In the coupled core 41, the fixing of the first electric steel sheet and the second electric steel sheet laminated in the lamination direction employs caulking. When the first ring-shaped core 70 is formed of the plurality of second electric steel sheets, the following second electric steel sheet is laminated on the second electric steel sheet punched out previously. The previously-described second electric steel sheet is the second electric steel sheet punched out by the second and later punching in punching for the second electric steel sheet repeated the number of times equal to the number of the second electric steel sheets. The fixing of the plurality of second electric steel sheets also employs caulking.
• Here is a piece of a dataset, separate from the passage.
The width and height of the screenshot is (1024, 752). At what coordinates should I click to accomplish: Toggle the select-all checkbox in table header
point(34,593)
Caulking used to form the coupled core 41 is performed as in the case of the plurality of first electric steel sheets illustrated in FIG. 5. Hence, a description related to the previously-described caulking is omitted. In the coupled core 41, the recesses 38 are formed in an end surface on the first side in the lamination direction on the first ring-shaped core 70 provided on the first side in the lamination direction.
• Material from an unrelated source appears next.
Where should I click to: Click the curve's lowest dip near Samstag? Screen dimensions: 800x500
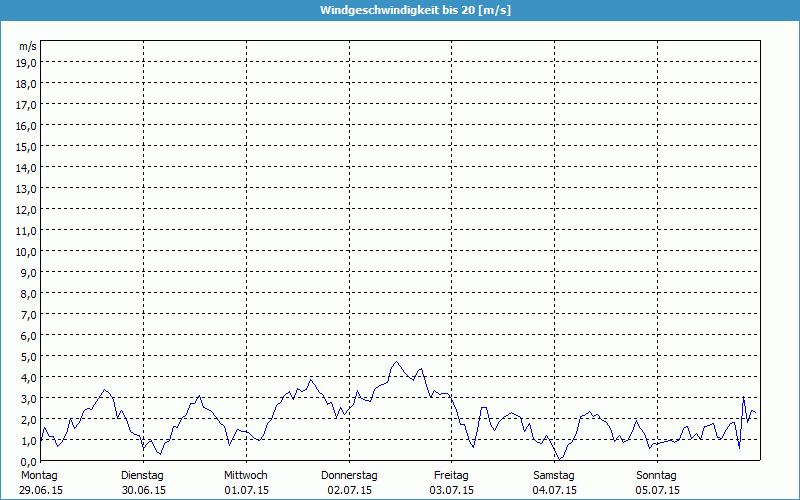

In the rotating body 32 including the coupled core 41, the dimension H1 (see FIG. 7) of each divided core 33 may be set to be the same as the dimension H2 (see FIG. 4) of each permanent magnet 45, and the positions of the plurality of divided cores 33 in the lamination direction may be set to agree with the positions of the plurality of permanent magnets 45 in the lamination direction (see “arranged state” in FIG. 7). In this case, first spaces S1 equal in number to the number of the permanent magnets 45 are formed in the following plurality of parts on the first side in the lamination direction (see FIGS. 7 and 8). The previously-described plurality of parts is a plurality of parts each disposed between two first core portions 71 adjacent to each other in the circumferential direction in the plurality of first core portions 71 and on the first side in the lamination direction with respect to the end surfaces of the permanent magnets 45 on the first side in the lamination direction. In FIG. 8, areas of broken lines illustrated on the first side in the lamination direction correspond to the first spaces S1.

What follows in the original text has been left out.